# Droid 3 Pawnd By 2Nd-Int?



## dadsterflip (Jul 16, 2011)

I was browsing through rootzwiki on a laptop and i happened to see DROID 3 pawns by 2nd-int. Where it says rootable then pawned by 2nd-int
Does this mean DROID bionic should be closer to getting pawned by it? 
I browsed through their section but I don't see any subject about it. 
Typo maybe or?
Would be cool if it was cause then we can run custom kernels.


----------



## darkrom (Jul 30, 2011)

dadsterflip said:


> I was browsing through rootzwiki on a laptop and i happened to see DROID 3 pawns by 2nd-int. Where it says rootable then pawned by 2nd-int
> Does this mean DROID bionic should be closer to getting pawned by it?
> I browsed through their section but I don't see any subject about it.
> Typo maybe or?


Down at the pawn shop?


----------



## dadsterflip (Jul 16, 2011)

Lol stupid keyboard.

I guess not much people are interested in 2nd-init anymore eh?

Moving on


----------



## brkshr (Jun 16, 2011)

I'm pretty sure the bionic already has 2nd-init ability, it's just that the data connection is a problem for aosp based roms. Back in september CVPS booted CM7 onto the bionic, although not much worked on it.


----------



## MistaWolfe (Oct 10, 2011)

We have 2nd-init. Talk to Nitro.


----------



## z28nck33 (Oct 10, 2011)

Shouldn't we be close to overclocking if we have 2nd init?


----------



## dadsterflip (Jul 16, 2011)

That im not sure. DROID x was overclocked and yes it was locked bootlaoder. then a few months or more then it was pwnd by 2nd-init.
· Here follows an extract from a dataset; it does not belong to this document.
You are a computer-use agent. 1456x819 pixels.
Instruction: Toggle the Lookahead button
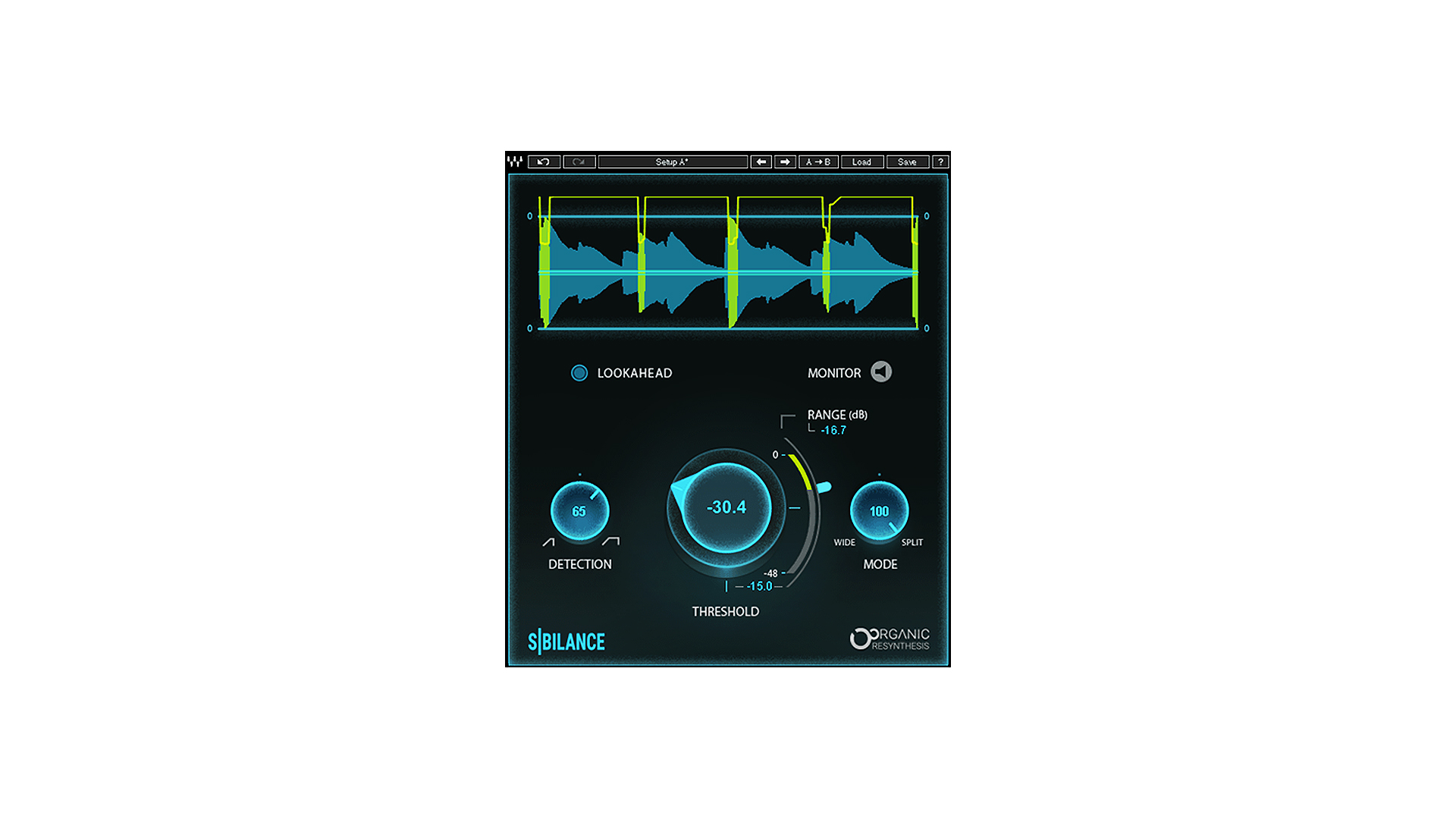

Sent from my DROID BIONIC using Tapatalk


----------



## z28nck33 (Oct 10, 2011)

Im pretty sure 2nd init gives us the Ability to take control of the stock kernel but does it give you the ability to mod it?


----------



## dadsterflip (Jul 16, 2011)

z28nck33 said:


> Im pretty sure 2nd init gives us the Ability to take control of the stock kernel but does it give you the ability to mod it?
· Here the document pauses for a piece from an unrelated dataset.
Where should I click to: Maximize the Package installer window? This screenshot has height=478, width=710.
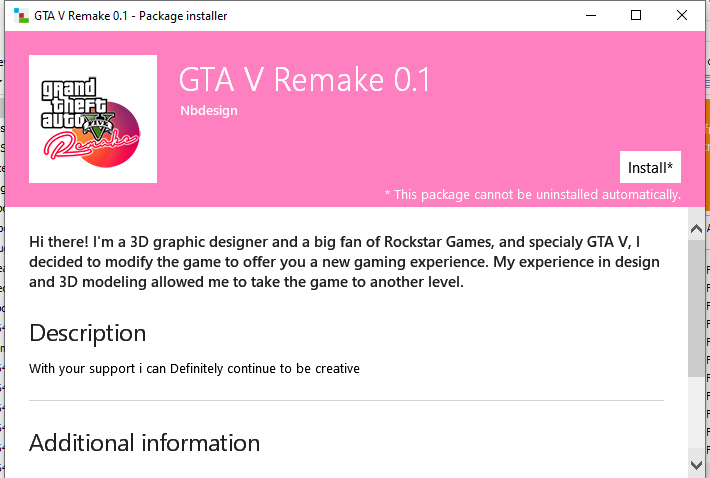[x=636, y=15]
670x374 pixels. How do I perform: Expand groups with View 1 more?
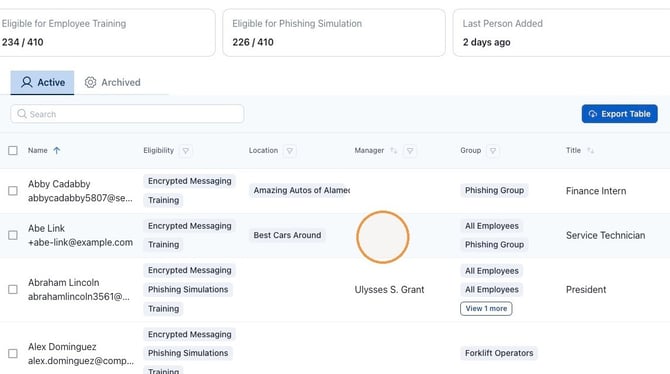coord(486,309)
Read the post about it but doesn't say if we can or not but would love to know if you can mod it. Cause I mean if it can run cm kernel im sure we can mod it? I might go swimming at the x section see what I can find

Sent from my DROID BIONIC using Tapatalk


----------



## dadsterflip (Jul 16, 2011)

MistaWolfe said:


> We have 2nd-init. Talk to Nitro.


Nitro as in the dev who made eclipse rom? Or just Nitro as a name? I sent Nitro with the eclipse rom and asked him but no amswer bit he must be very busy so.

Sent from my DROID BIONIC using Tapatalk


----------



## z28nck33 (Oct 10, 2011)

I miss my DROID x lol I wish the DROID x2 would of been 4g I would have gotten it In a heartbeat


----------



## dadsterflip (Jul 16, 2011)

I do miss the x. Man only if moto unlocks the bootloader. This phone would be soo much greater for geeks like us.
Great hardware-radio-unlock bootlaoder- id be set for a while but its locked so.
Im tempted to open a new line for the nexus since I've always always wanted a pure google phone but maybe sometime next year. Moto might get randomly pick for the next google phone now that would be a sight for sore eyes.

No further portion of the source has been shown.